The Reaction Quotient: Definition and Calculation
Definition
Reaction quotient
The reaction quotient, $Q$, measures the relative concentrations of products and reactants in a chemical reaction at a given moment in time, whether or not the system is at equilibrium
- It is calculated using the same formula as the equilibrium constant $K$, but with non-equilibrium concentrations of the reacting species.
- For a general reaction: $$aA + bB \rightleftharpoons xX + yY$$
- The expression for $Q$ is: $$Q = \frac{[X]^x[Y]^y}{[A]^a[B]^b}$$
- Products appear in the numerator, raised to the power of their stoichiometric coefficients.
- Reactants appear in the denominator, also raised to the power of their stoichiometric coefficients.
- Square brackets $[... ]$ denote the concentrations of the species in moles per cubic decimeter ($\text{mol dm}^{-3}$).
Tip
Ensure that all concentrations used in the $Q$ calculation are expressed in the same units, typically $\text{mol dm}^{-3}$
Comparing $Q$ and $K$: What It Tells Us
The value of $Q$ in relation to $K$ reveals the direction in which the reaction will proceed to achieve equilibrium:
- If $Q< K$:
- The concentration of reactants is too high (or the concentration of products is too low) compared to the equilibrium state.
- The forward reaction is favored, and the system will shift toward the products.
- If $Q >K$:
- The concentration of products is too high (or the concentration of reactants is too low) compared to the equilibrium state.
- The reverse reaction is favored, and the system will shift toward the reactants.
- If $Q = K$:
- The system is at equilibrium.
- The rates of the forward and reverse reactions are equal, and there is no net change in the concentrations of reactants or products.
Example
Determining the Direction of Reaction
- Consider the reaction: $$\text{N}_2(g) + 3\text{H}_2(g) \rightleftharpoons 2\text{NH}_3(g)$$
- At 475 K, the equilibrium constant $K$ is 0.59. Suppose the reaction mixture contains the following concentrations: $$[\text{N}_2] = 0.50 \, \text{mol dm}^{-3}, \, [\text{H}_2] = 0.50 \, \text{mol dm}^{-3}, \, [\text{NH}_3] = 0.50 \, \text{mol dm}^{-3}$$
- Step 1: Write the expression for $Q$: $$Q = \frac{[\text{NH}_3]^2}{[\text{N}_2][\text{H}_2]^3}$$
- Step 2: Substitute the given concentrations: $$Q = \frac{(0.50)^2}{(0.50)(0.50)^3} = \frac{0.25}{0.125} = 2.0$$
- Step 3: Compare $Q$ to $K$: $$Q = 2.0 \qquad K = 0.59$$
- Since $Q > K$, the reverse reaction is favored.
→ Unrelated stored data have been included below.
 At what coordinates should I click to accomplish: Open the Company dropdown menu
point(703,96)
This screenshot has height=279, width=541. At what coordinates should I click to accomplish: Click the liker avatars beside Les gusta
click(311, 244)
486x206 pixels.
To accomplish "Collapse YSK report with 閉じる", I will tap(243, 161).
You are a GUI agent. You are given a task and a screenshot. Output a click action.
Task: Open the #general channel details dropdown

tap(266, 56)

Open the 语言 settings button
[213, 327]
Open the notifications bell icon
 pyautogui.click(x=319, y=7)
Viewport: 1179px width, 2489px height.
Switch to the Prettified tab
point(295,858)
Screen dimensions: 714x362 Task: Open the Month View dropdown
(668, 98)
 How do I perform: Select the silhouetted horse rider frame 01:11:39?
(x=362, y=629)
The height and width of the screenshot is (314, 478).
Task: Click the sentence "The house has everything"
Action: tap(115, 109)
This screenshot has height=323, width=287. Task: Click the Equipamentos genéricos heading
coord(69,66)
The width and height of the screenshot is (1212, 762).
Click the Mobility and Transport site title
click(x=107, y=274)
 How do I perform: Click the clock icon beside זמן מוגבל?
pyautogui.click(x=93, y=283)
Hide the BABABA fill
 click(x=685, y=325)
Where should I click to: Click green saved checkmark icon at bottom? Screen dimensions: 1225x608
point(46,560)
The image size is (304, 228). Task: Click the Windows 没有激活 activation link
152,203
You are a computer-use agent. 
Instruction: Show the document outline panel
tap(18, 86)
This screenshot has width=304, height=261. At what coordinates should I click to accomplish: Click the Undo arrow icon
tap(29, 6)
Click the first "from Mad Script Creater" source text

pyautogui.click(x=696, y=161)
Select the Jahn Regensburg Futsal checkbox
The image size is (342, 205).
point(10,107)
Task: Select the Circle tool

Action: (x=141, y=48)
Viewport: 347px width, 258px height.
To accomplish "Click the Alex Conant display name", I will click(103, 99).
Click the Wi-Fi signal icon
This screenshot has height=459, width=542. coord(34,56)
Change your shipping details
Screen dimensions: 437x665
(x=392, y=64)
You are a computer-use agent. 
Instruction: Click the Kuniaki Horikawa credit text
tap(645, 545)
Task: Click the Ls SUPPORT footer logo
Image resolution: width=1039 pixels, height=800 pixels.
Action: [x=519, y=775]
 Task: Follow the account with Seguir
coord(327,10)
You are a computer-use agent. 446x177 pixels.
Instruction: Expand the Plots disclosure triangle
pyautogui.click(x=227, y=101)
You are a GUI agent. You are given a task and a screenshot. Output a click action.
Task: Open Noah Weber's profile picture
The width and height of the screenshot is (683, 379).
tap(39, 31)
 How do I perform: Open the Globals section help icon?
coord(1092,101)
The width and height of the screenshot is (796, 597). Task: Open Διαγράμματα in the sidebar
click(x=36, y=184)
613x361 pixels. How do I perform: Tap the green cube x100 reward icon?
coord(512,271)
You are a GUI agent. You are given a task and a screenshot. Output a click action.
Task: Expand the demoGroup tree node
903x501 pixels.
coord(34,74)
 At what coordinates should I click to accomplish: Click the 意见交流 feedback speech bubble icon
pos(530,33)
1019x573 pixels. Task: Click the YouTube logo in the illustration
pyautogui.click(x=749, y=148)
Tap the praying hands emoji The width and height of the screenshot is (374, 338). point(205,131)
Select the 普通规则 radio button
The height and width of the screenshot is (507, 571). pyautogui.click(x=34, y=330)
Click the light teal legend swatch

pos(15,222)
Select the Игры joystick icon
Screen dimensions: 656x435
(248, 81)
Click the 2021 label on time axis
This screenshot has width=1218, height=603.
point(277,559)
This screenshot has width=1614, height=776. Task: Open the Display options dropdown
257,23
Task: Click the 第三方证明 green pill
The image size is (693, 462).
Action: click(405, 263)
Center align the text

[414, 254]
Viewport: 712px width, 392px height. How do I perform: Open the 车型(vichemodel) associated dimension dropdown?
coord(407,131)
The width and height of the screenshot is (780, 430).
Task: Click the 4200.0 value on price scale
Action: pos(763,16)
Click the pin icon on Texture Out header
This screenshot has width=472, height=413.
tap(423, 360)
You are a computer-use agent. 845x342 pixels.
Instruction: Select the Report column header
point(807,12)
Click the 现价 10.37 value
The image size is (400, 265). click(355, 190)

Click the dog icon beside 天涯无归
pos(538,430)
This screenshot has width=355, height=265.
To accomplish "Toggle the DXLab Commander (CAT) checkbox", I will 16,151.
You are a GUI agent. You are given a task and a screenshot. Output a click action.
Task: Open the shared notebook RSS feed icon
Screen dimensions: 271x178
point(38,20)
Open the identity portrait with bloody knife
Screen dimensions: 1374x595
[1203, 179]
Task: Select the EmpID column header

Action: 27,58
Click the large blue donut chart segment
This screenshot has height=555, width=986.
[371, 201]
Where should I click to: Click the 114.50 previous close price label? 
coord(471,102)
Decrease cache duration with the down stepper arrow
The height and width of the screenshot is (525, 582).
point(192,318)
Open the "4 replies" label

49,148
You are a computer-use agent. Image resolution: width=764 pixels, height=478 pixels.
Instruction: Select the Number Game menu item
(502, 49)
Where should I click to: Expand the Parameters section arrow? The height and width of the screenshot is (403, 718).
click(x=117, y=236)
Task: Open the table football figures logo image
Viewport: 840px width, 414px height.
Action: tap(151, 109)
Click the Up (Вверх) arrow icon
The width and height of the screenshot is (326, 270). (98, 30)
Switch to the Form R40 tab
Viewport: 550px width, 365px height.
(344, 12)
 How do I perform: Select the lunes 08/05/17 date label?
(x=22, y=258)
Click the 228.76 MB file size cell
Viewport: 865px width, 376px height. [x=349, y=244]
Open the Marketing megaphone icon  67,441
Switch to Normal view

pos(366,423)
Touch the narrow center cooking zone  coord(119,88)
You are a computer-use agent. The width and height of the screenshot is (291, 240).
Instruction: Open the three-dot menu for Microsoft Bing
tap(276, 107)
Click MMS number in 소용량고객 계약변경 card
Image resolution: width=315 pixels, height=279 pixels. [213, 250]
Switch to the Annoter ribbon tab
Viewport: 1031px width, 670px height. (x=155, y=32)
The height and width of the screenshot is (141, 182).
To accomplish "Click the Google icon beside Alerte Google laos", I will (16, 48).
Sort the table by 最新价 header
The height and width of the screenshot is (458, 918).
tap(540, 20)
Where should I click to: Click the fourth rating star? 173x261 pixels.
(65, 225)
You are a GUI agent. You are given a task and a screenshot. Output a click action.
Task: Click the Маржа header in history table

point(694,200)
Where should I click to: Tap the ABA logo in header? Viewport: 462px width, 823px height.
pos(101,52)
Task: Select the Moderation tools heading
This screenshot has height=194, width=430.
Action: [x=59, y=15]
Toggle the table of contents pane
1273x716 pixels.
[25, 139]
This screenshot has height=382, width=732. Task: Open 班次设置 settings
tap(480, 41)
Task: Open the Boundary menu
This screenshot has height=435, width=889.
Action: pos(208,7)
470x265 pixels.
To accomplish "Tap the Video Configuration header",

- The system will shift toward the reactants to decrease the concentration of $\text{NH}_3$ and increase the concentrations of $\text{N}_2$ and $\text{H}_2$.
Common Mistake
- Many students confuse $Q$ with $K$.
- Remember, $K$ is calculated only at equilibrium, while $Q$ can be calculated at any point during the reaction.
Example question
Using $Q$ to Predict Reaction Behavior
Consider the following equilibrium:
$$2\text{NO}_2(g) \rightleftharpoons \text{N}_2\text{O}_4(g), \, K = 11.5 \, \text{at } 283 \, \text{K}$$
A reaction mixture contains: $$[\text{NO}_2] = 0.025 \, \text{mol dm}^{-3}, \, [\text{N}_2\text{O}_4] = 0.10 \, \text{mol dm}^{-3}$$
Determine the direction of the spontaneous reaction.
Solution
- Write the expression for $Q$: $$Q = \frac{[\text{N}_2\text{O}_4]}{[\text{NO}_2]^2}$$
- Substitute the given concentrations: $$Q = \frac{0.10}{(0.025)^2} = \frac{0.10}{0.000625} = 160$$
- Compare $Q$ to $K$: $$Q = 160 \qquad K = 11.5$$
- Since $Q > K$, the reverse reaction is favored.
- The system will shift toward the reactants, increasing $[\text{NO}_2]$ and decreasing $[\text{N}_2\text{O}_4]$.
Self review
- What is the key difference between $Q$ and $K$?
- If $Q = 0$, what does this tell you about the reaction mixture?
- For the reaction $\text{H}_2 + I_2 \rightleftharpoons 2\text{HI}$, calculate $Q$ if $[\text{H}_2] = 0.10 \, \text{mol dm}^{-3}, [\text{I}_2] = 0.20 \, \text{mol dm}^{-3}, [\text{HI}] = 0.30 \, \text{mol dm}^{-3}$. Predict the direction of the reaction if $K = 50$.